So there are differences between year groups, of which the cause lies much deeper than you would expect when looking at the external factors surrounding any one child. You see a collective behaviour emerging that doesn’t seem to match the individualism of the Western world in which your own performance, your own report card and your own diploma are what determine your standing in society. In reality, we see people who are alone and who do not work together, who do not live together.

Their conscious being is being alone. Despite this, there can be an unconscious feeling of togetherness that could be translated to a collective conscious, a fetal conscious. This typically does not translate to a postnatal consciousness of togetherness (after all, it is said that ‘you are born alone and you die alone’).

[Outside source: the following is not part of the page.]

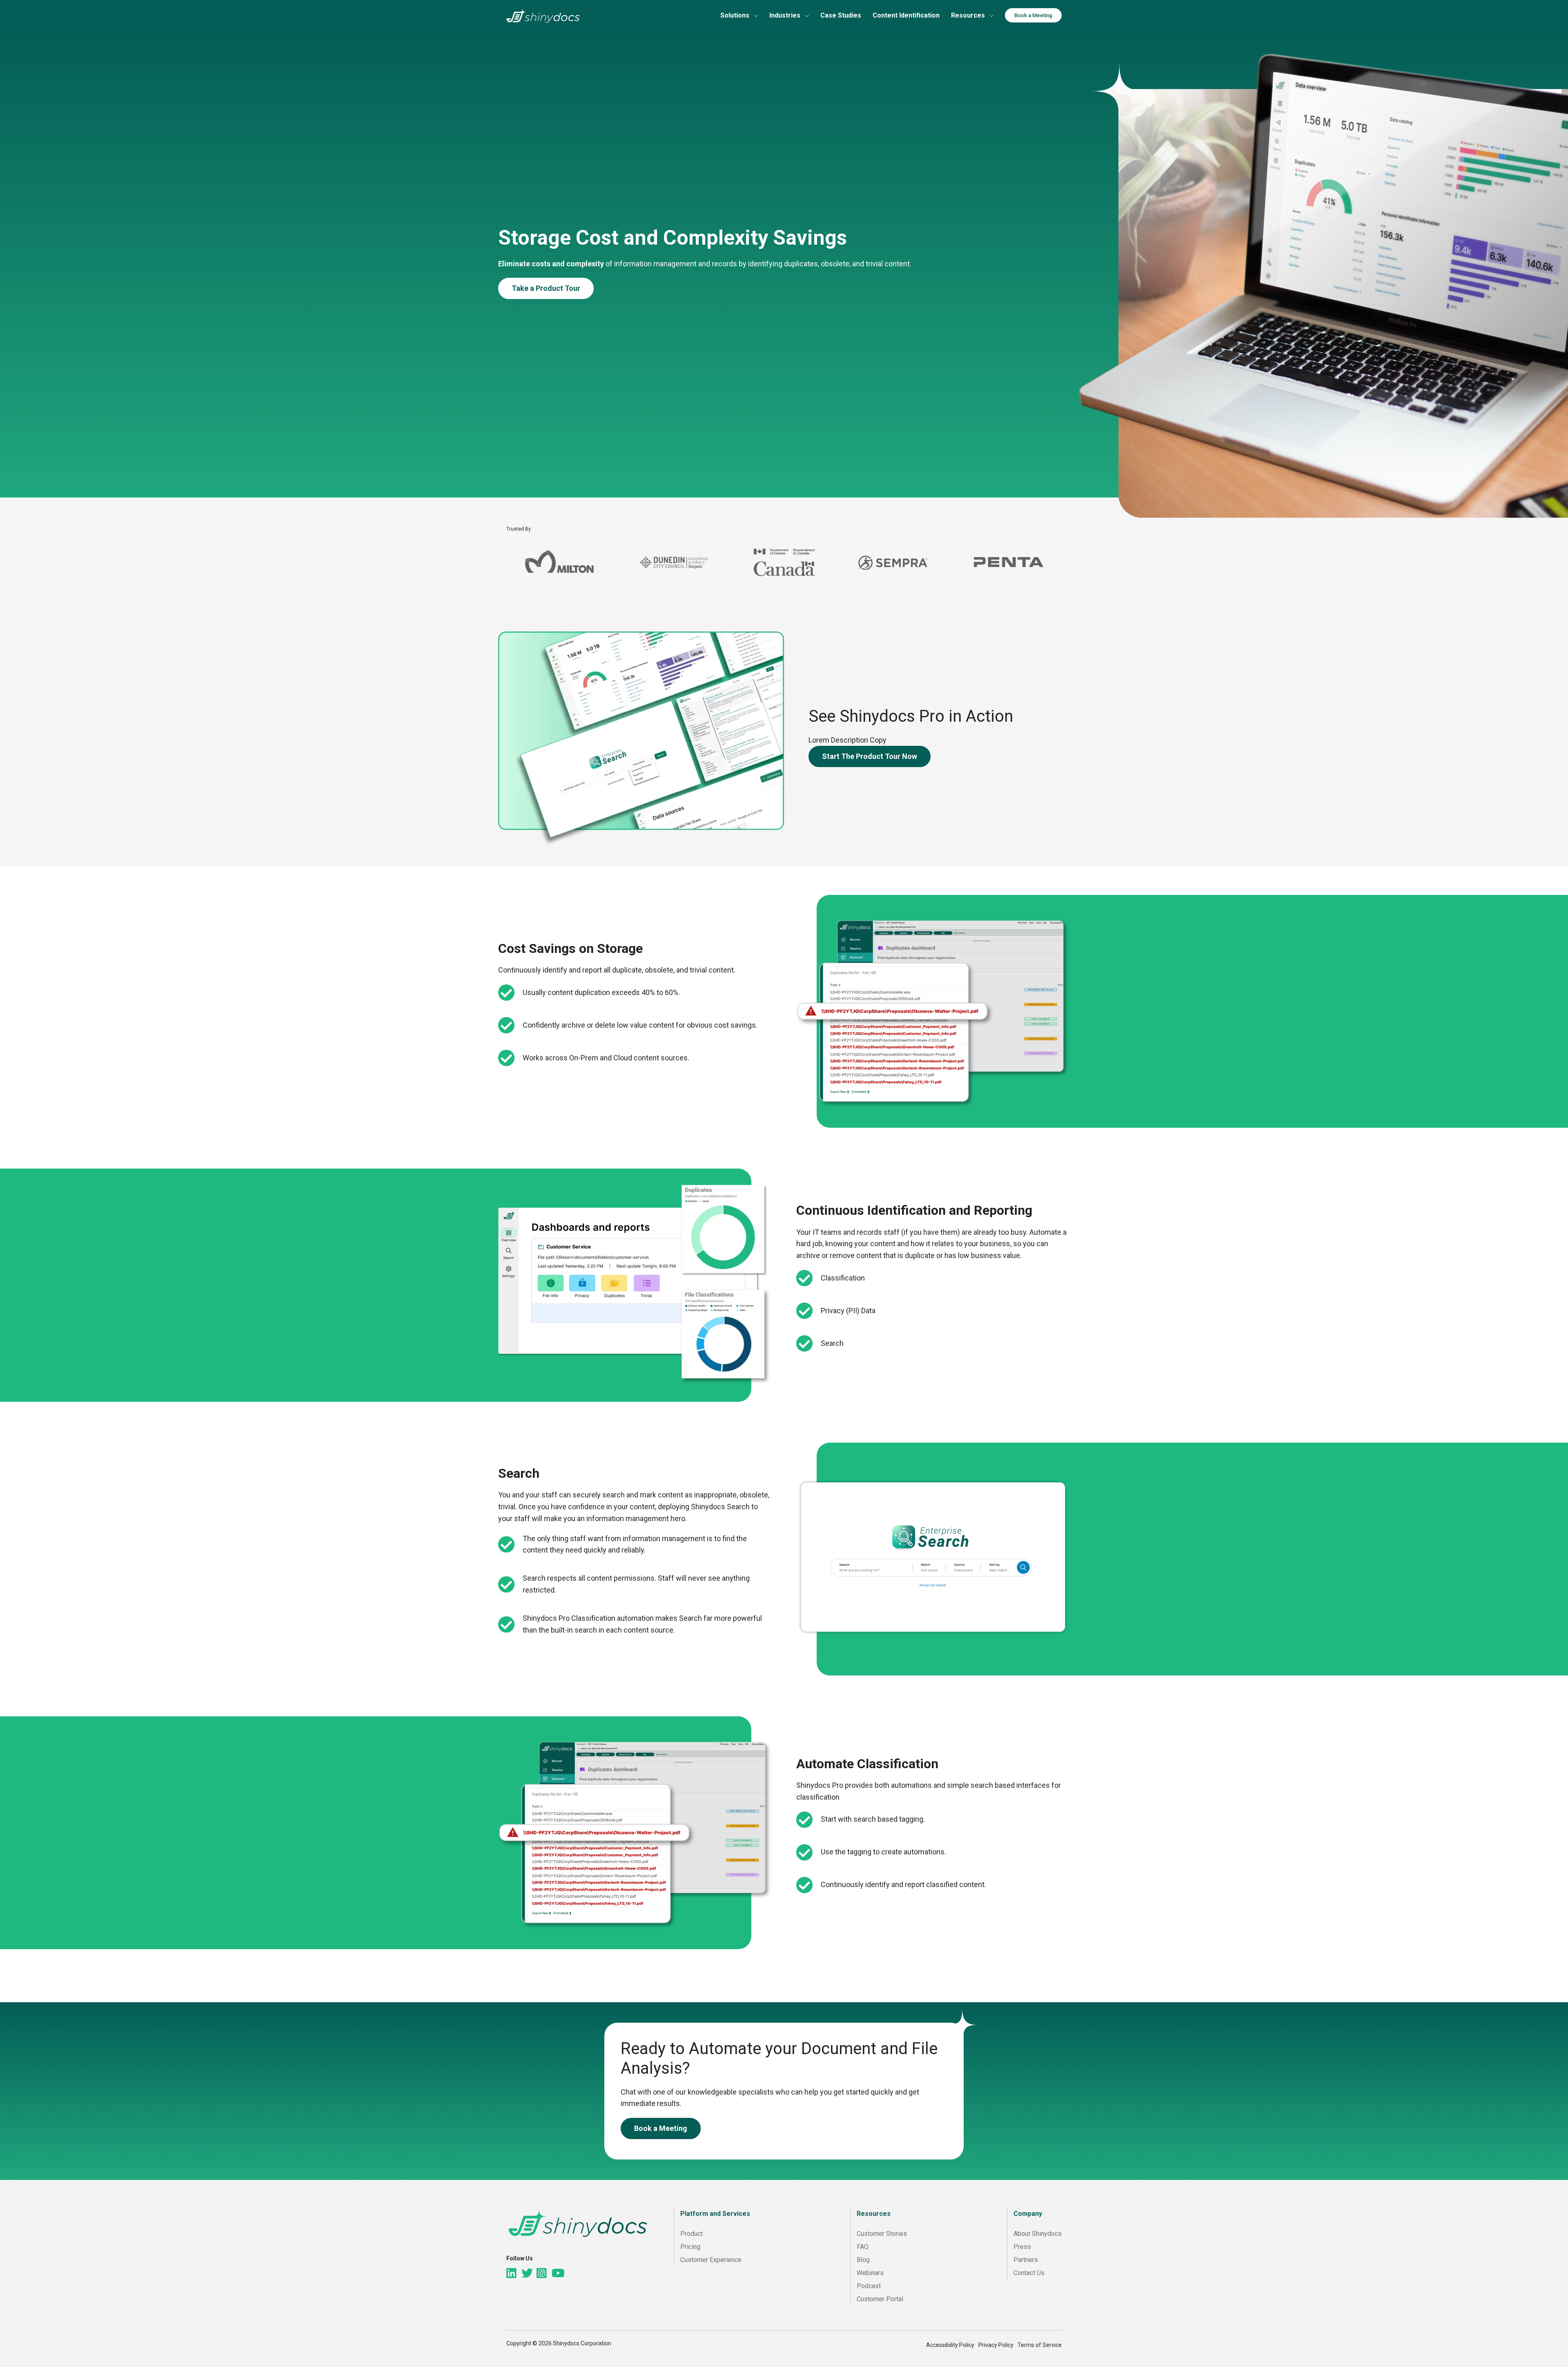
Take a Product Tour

While nowadays we have more possibilities of experiencing togetherness (such as by watching television and receiving input from around the world) and you would expect that we would have a greater consciousness of togetherness, instead we notice that people in the Western world live an increasingly individualistic lifestyle. Could the cause for this be traced back to the period in the womb? The illogical versus the logical? The reality of the consciousness or the reality of the subconsciousness?

In former New Guinea, when I went to visit the Papuans in what was then called West Irian, I noticed that the children in such a tribe are connected to everyone. How was that possible? To them, it didn’t matter from which breast they suckled or whether or not there was any breast milk. If it gave them peace and quiet, they would even suckle with grandma. And so they would be passed from lap to lap, from breast to breast, without the restriction of the norm of belonging to a single mother.